5 million foreign visitors each year. It’s in the 12th century that the Dutch first settled in this marshy and inhospitable region that would become Amsterdam. 500 years later, during the 17th century, Amsterdam became the center of the world’s economy.
Today, the Batavian capital is known worldwide for its openness to the rest of the planet, its tolerance, and its bustling cultural life. Adventurer’s city, fishermen’s town, the city of excess and extremes; from a huge mansion to the narrowest house, modern architecture is developing between the historic building’s facades, giving a particular outcome and amazement for tourists. Due to the small size of the city, all interesting sites are within in a small area, making the visit even more agreeable.
This is probably one of the reason why Amsterdam is so popular amongst poetry and architecture lovers. Wherever you walk in Amsterdam, you will notice that all constructions are made of brick. Never the less, it has not always been so, the houses were originally made of wood.
Following the devastating fires of 1421 and 1452, it was forbidden to build with wood. In 1669, wooden construction was completely banned and only two examples are left standing. Undoubtedly, a knowledge and an architectural wealth slumber in the heart of the true Amsterdammers, ready to wake and be materialized in modern projects.

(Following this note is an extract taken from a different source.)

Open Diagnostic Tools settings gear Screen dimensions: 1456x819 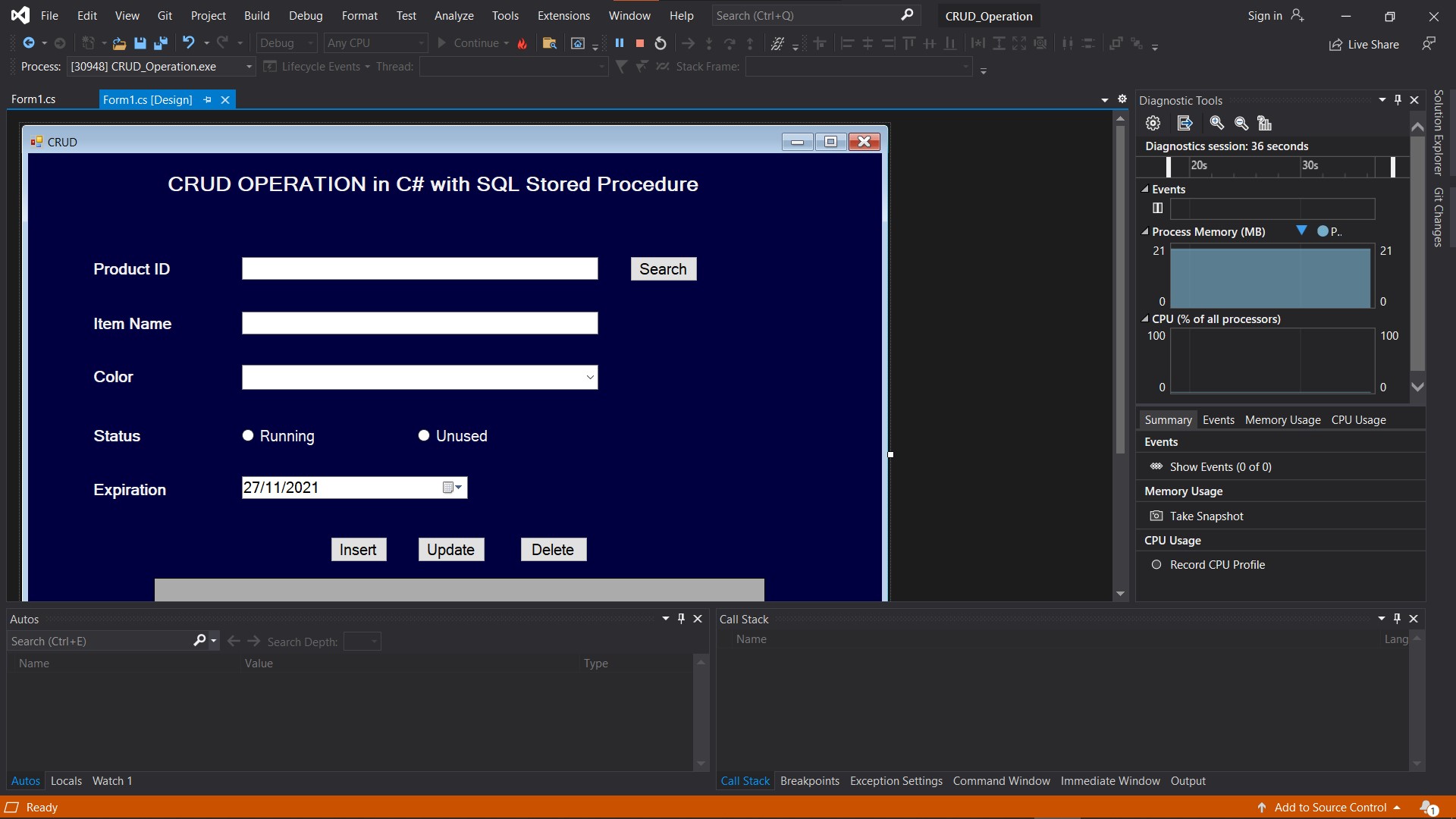[1153, 123]
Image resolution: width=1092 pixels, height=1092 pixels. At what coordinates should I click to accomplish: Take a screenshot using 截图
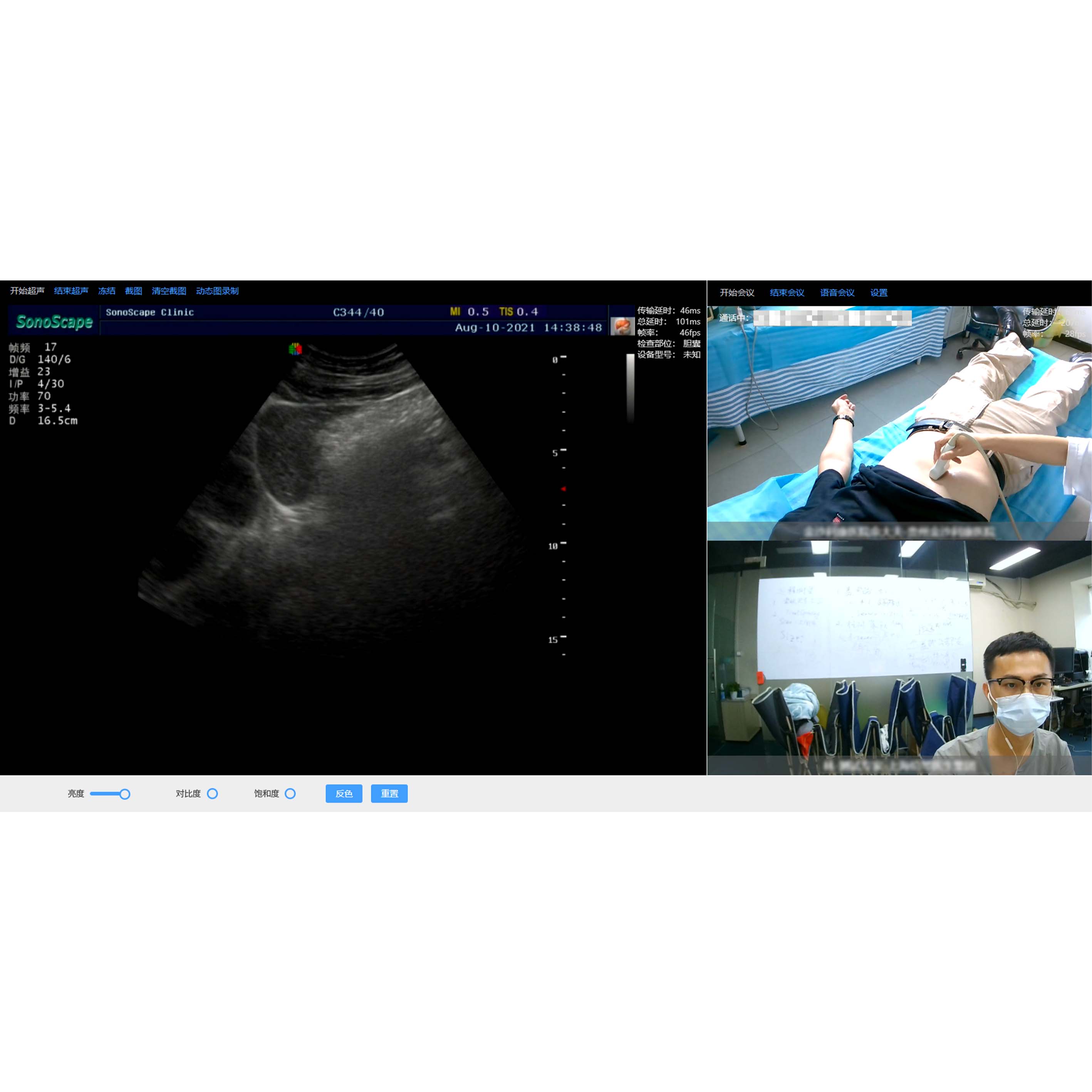[x=133, y=290]
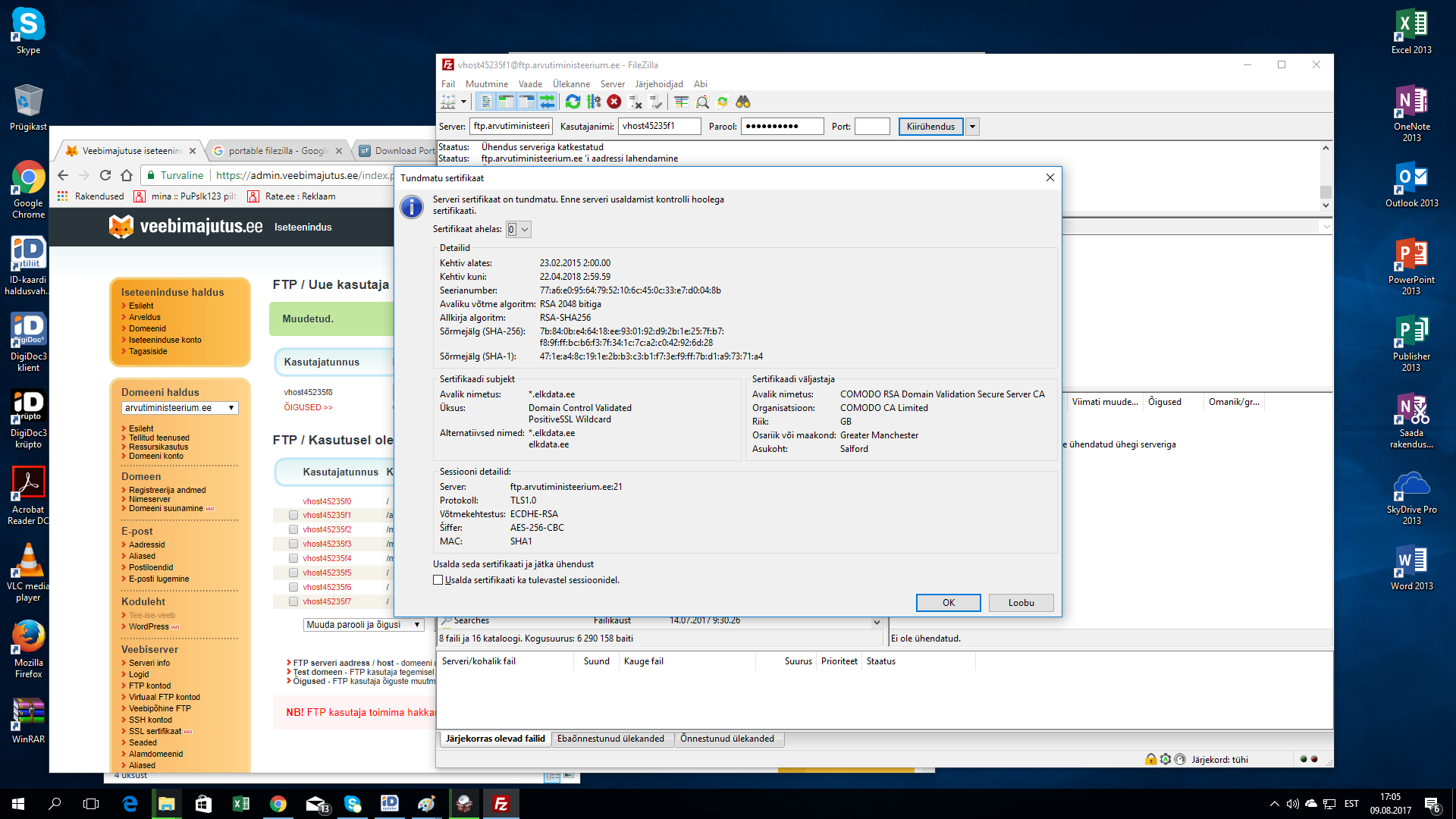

It is a strong motivation and a desire to pay homage to wood that I made the choice to use this modern material, ecological but also traditional and universal throughout centuries; a material occupying a leading position with its qualities of sustainability, flexibility, adaptation to other materials, efficiency and finally its esthetics. Wood, a traditional and universal material throughout centuries, has found the past few years a leading place, thanks to ecology. Therefore, every project today and particularly in Amsterdam cannot ignore the use of wood for new structures or ornament.
Interior and exterior designs of this bridge are intended descriptive while highlighting the natural material. Associated with steel and aluminum it gains enormous advantages since these metals generate extremely light structures, representing a vital aspect regarding the soil’s quality. Remarkable building material, steel can withstand heavy loads and can cover larger litters with smaller sections.
For a simple mounting of bolts, rivets or welding corresponds a consequent simple removal system that facilitates additions, transformations, amputations, adaptations or even partial moves of a structure. As for glass, it allows me to play with shapes with elegance and give way to my creativity. In addition, we have access to multiple choices of glass: toughened, laminated, anti-burglary, insulation and much more… Large windows let in light and allow to have beautiful views of the outside; not feeling trapped, able to blend with old or new constructions.
Enjoy the light and make the best use of it while meeting safety requirements. The easy access to all of this gateway open on each bank should revitalize this neighborhood and create an attractive link for this museum, slowly linking visitors towards this place of “culture” while also being a place of exchanges between populations, of casual conversations, of relaxation, of escapes and walks for every age. Closer to the museum, on the first floor, is the bike shop and on top a garden.
The garden accompanies man in all civilizations and does not start its history in a house. Space giving free rein to the imagination, space for reflection and meditation, a sort of passive confrontation between mortals and continuous rebirth of nature. The philosopher Foucault saw in the garden a “space of located utopia”.
Today, especially in this town, we talk more and more about the bicycle as a gentle mean of transportation and an alternative to the automobile for commuting. Bicycle escapes the ravages of time and despite the development of locomotion techniques, it retains its appeal if not its magic. This characteristic primarily applies itself in urban areas.
In traffic that invades large cities, the major problem is pollution. Bikes don’t pollute and create a subtle relationship between man and his environment. Hence the value of this bike shop open to anyone who wants to introduce to his house the necessary practice to maintain a physiological balance for a city life more and more hectic.
On the other bank, a cozy cafe and its restaurant at the top level should, in my opinion, attract customers wishing of meetings and make these moments exceptional. To me, it seemed that a strong idea is a form of enchantment through the building and to what it can bring inside or from the outside. This gateway strong of its own identity, its European and contemporary character would be a welcoming site for all, a place of openness for today and tomorrow’s world with men and women that travel more and more, that became experts and can compare, that want excellence and should be seduce all the time.